Во всех этих эпизодах варяги предстают перед нами не особым этносом с берегов Балтийского моря, а простыми наемниками (иногда купцами, как варяги-мученики). Они лишены каких бы то ни было этнических характеристик, хотя никогда не сливаются с «русью» и «словенами». Прояснить их происхождение редакторы «варяжских» статей считают излишним, как нечто общеизвестное.
Отсутствуют варяги и во всех оригинальных известиях древнейших новгородских летописей о событиях X—XI вв., а имеющиеся упоминания о них восходят к тексту «Повести временных лет» (см.: Никитин AJ[. Основания русской истории. С. 86). И только в статье под 1151 г. пожар уничтожает «варяжский товар», хранившийся в «варяжской церкви на Торгу».
Внелетописные древнерусские источники рисуют не менее выразительную картину. Ни словом не обмолвился о варягах киевский митрополит Иларион (середина XI в.). Совершенно не знает их «Правда Ярославичей», созданная в 1072 г. Само существование варягов на Балтике обнаруживается только в договорной грамоте Новгорода с Готским берегом и ганзейскими городами 1189—1199 гг., определившей «емати скот варягу на русине или русину на варяге»; но эти варяги равнозначны древнерусским «немцам», то есть жителям южного берега Балтики между Одером и Эльбой.
Наконец, ни одна средневековая западноевропейская хроника вообще понятия не имеет о «варягах» на Руси.
Все это позволяет установить искусственный, «вводный» характер летописного термина «варяги», который, по всей вероятности, является анахронизмом даже для времени княжения Ярослава и утвердился на русской почве ближе к первой половине XII в. Именно тогда, во время очередной редактуры «Повести временных лет», термин «варяги» и попал в летописный текст, будучи отражением совсем других исторических реалий.
156
Возможно, назвав Болле Боллесона первым вэрингом, Снорри ошибся. Сага о Вига-Стире повествует о вэрингах Гесте и Торстейне. Последний был сыном знатного исландца Стира, которого убил Гест. Начинается охота мстителя за убийцей: «Гест видел, что он не в состоянии держаться против происков Торстейна в Норвегии, и отправился на юг в Миклигард [Константинополь] и нанялся там служить с вэрингами; он рассчитывал там быть лучше скрытым.
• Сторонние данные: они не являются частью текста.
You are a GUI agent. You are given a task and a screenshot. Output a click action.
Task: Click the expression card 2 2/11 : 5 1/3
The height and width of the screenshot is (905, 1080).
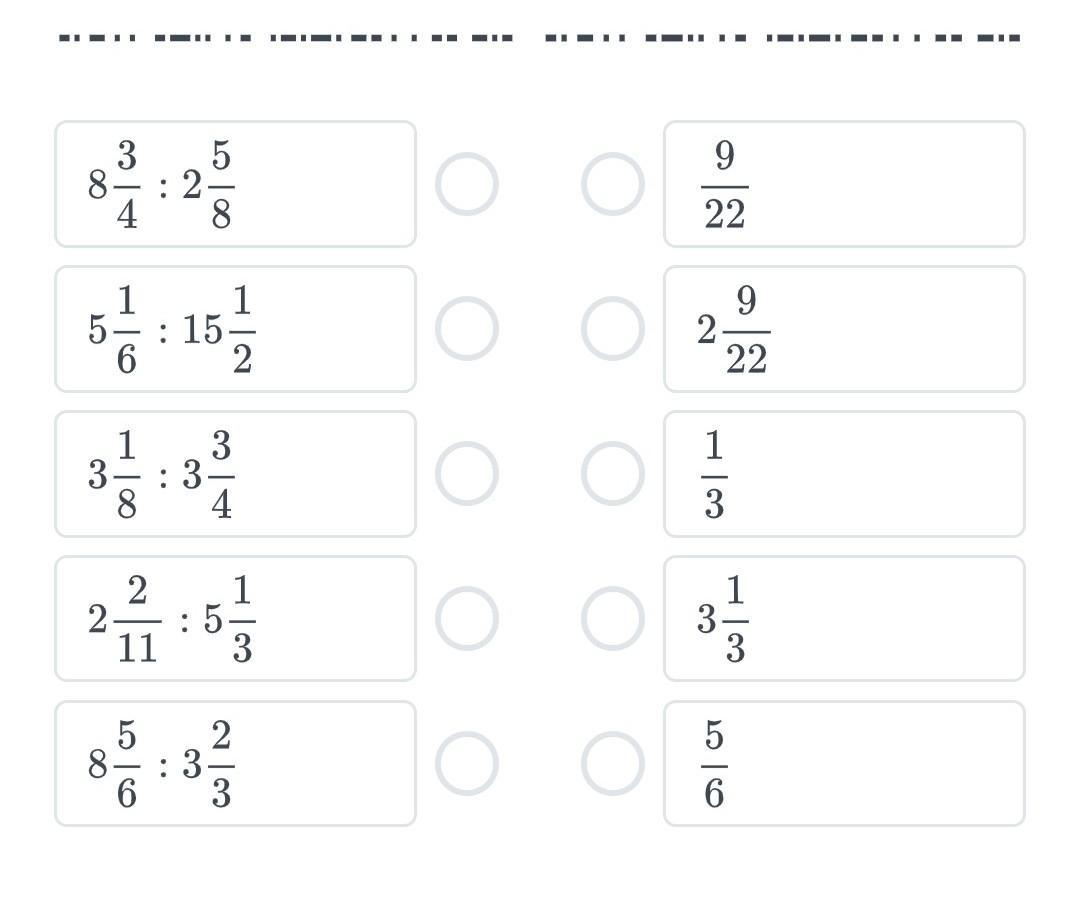235,619
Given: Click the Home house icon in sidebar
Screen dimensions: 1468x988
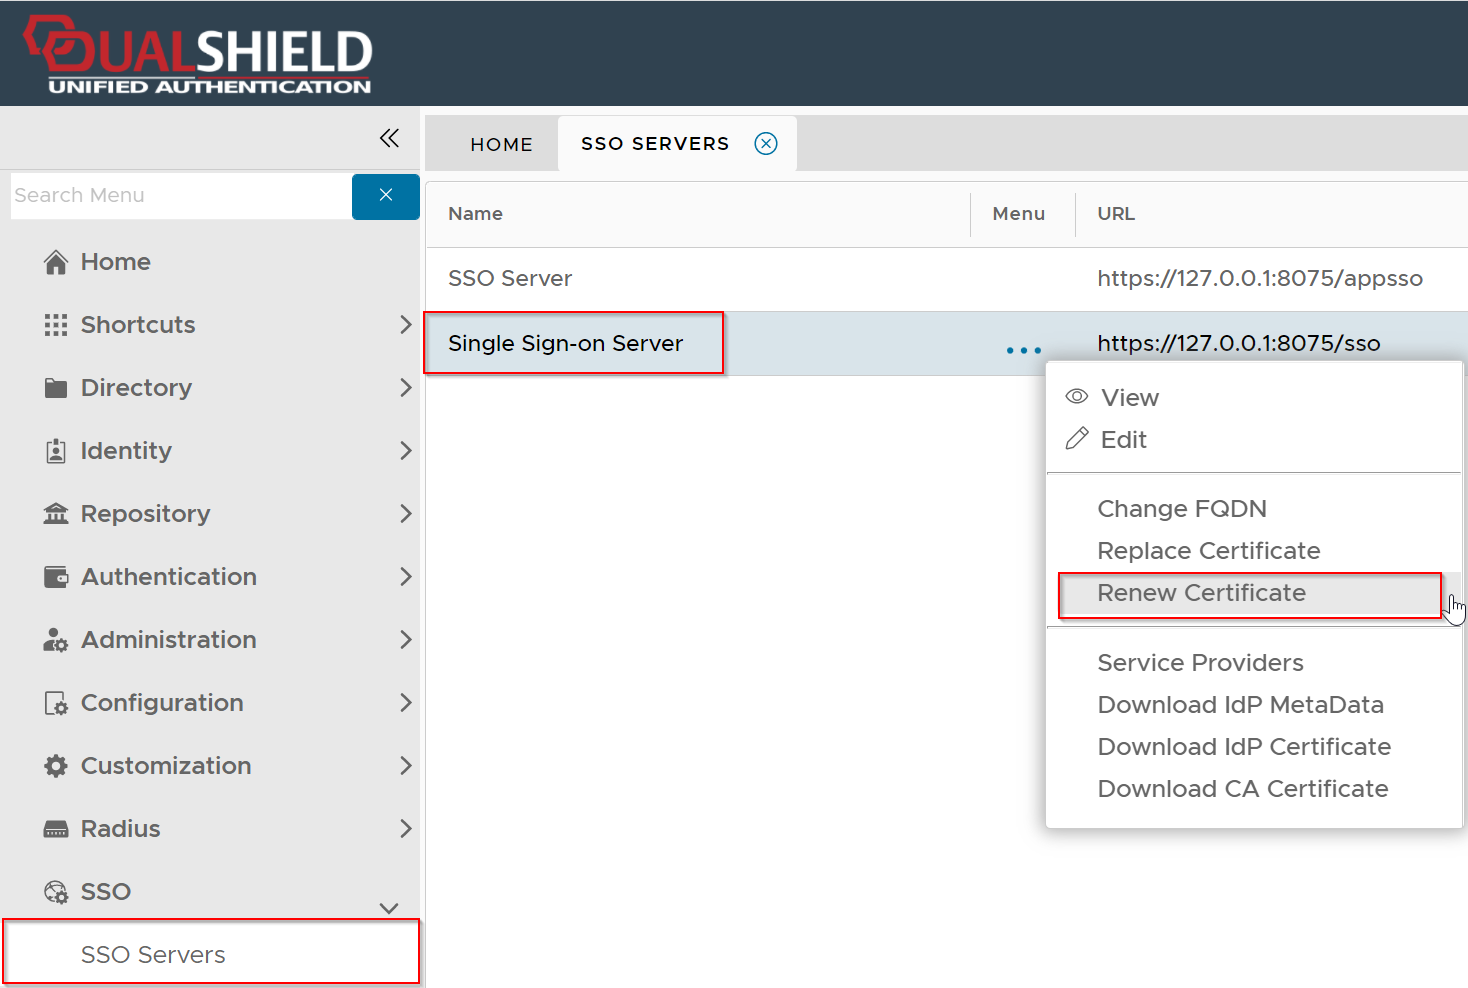Looking at the screenshot, I should point(56,262).
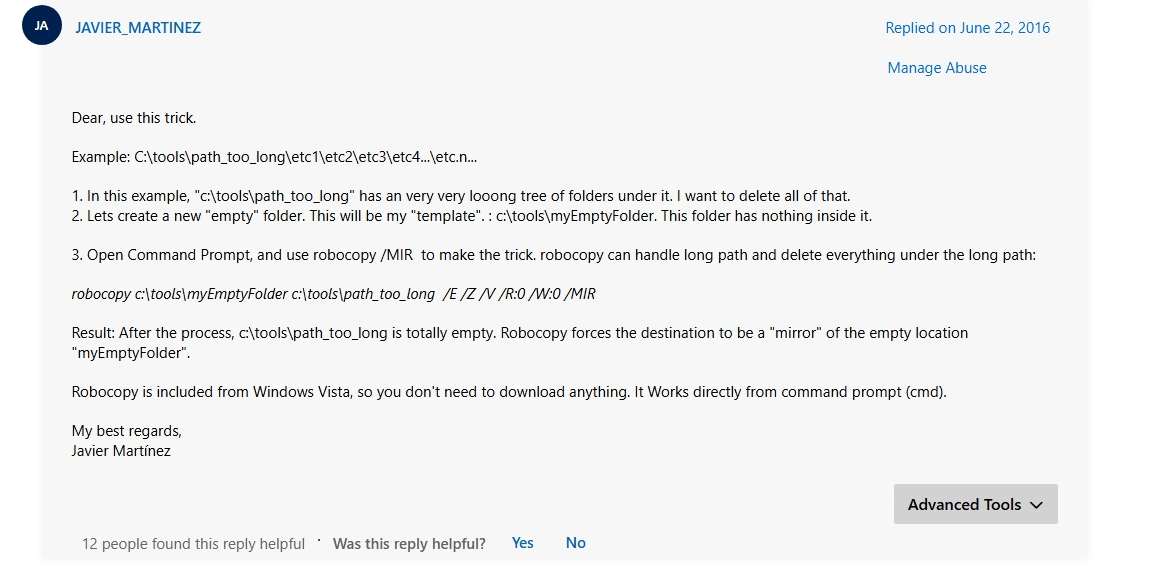The height and width of the screenshot is (568, 1158).
Task: Click the italic robocopy command line
Action: tap(333, 294)
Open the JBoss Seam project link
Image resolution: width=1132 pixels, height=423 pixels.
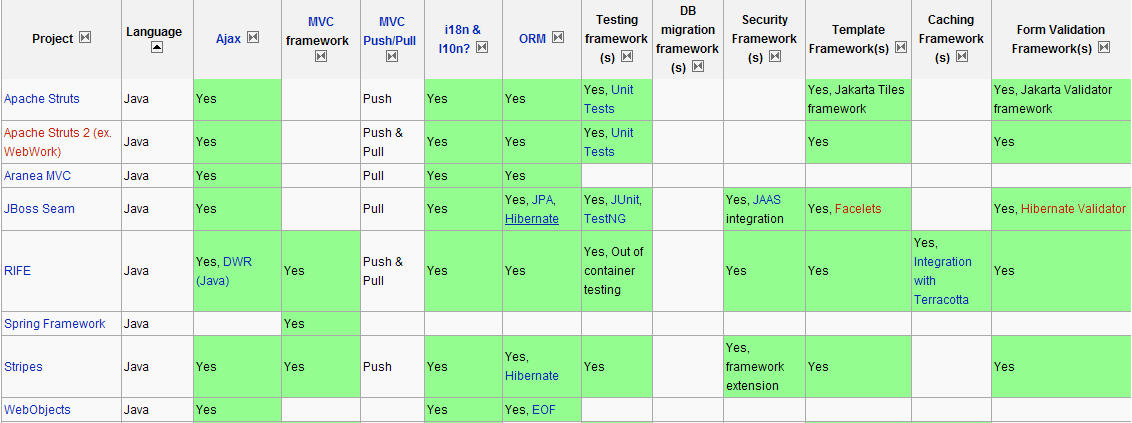(x=39, y=209)
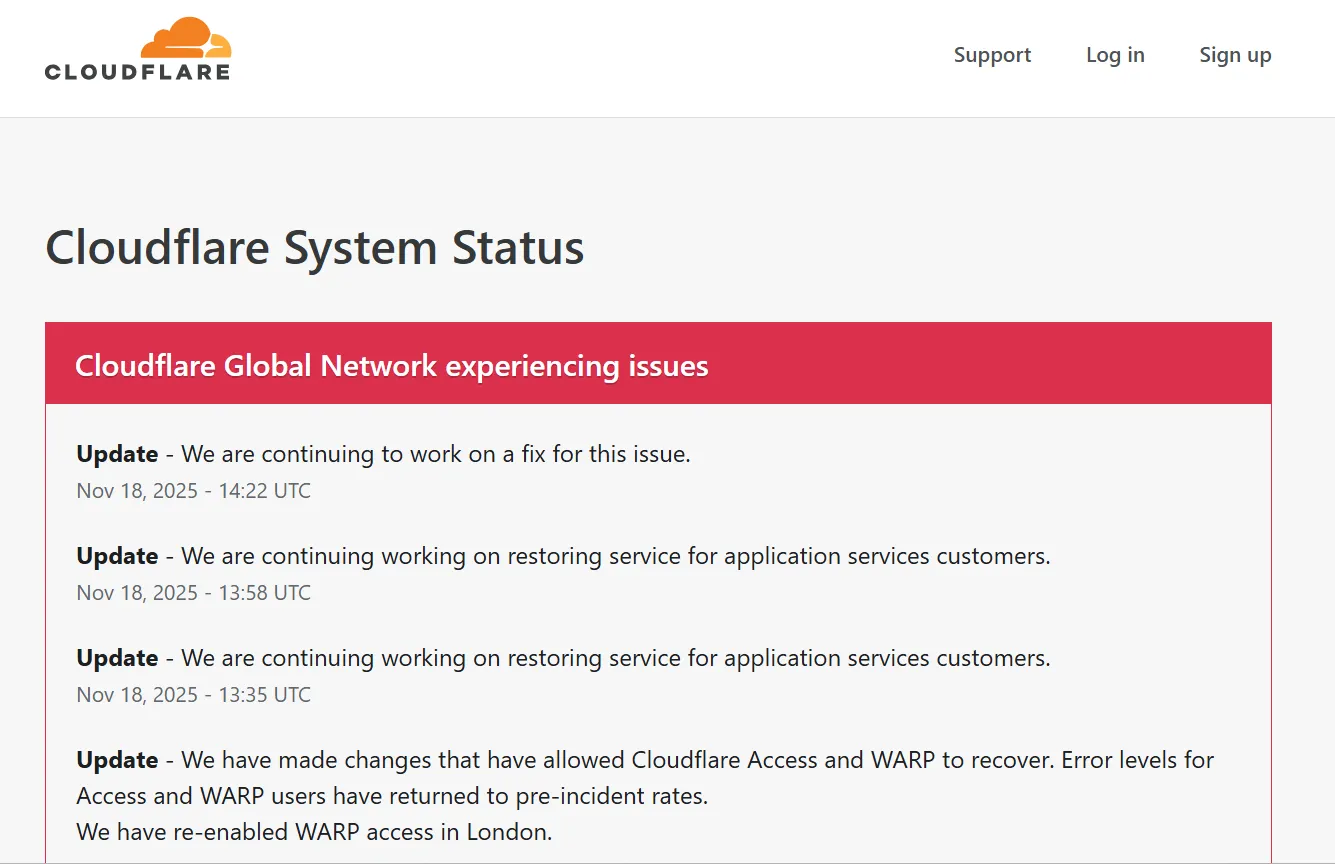The image size is (1335, 864).
Task: Click the bold Update label above 13:35 UTC
Action: pyautogui.click(x=117, y=658)
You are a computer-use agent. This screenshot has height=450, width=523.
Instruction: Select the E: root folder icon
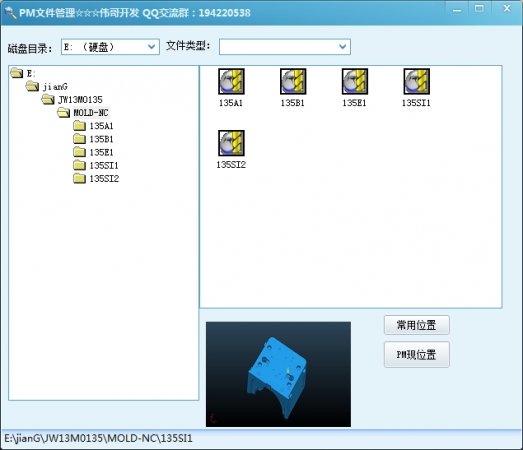point(17,73)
До Торстейна дошли о том вести, и он в то же лето отправился в Миклигард. Но такой обычай у вэрингов и норманнов, что день они проводят в играх и борьбе. Торстейн, вступивший в среду вэрингов, застал Геста во время борьбы, выхватил меч и ранил его. Вэринги подбежали и хотели тотчас убить Торстейна, потому что был такой закон, что если кто покусится на жизнь другого во время игры, то должен потерять свою. Но сам Гест освободил Торстейна, заплатив за него выкуп и потом помирившись с ним». Схватка Торстейна с Гестом произошла, видимо, году в 1011-м. Расхождение с рассказом Снорри о Болле Боллесоне в общем-то невелико, речь все равно идет о первой трети XI в. Вместе с тем мы видим, что и здесь норманны решительно отделены от вэрингов.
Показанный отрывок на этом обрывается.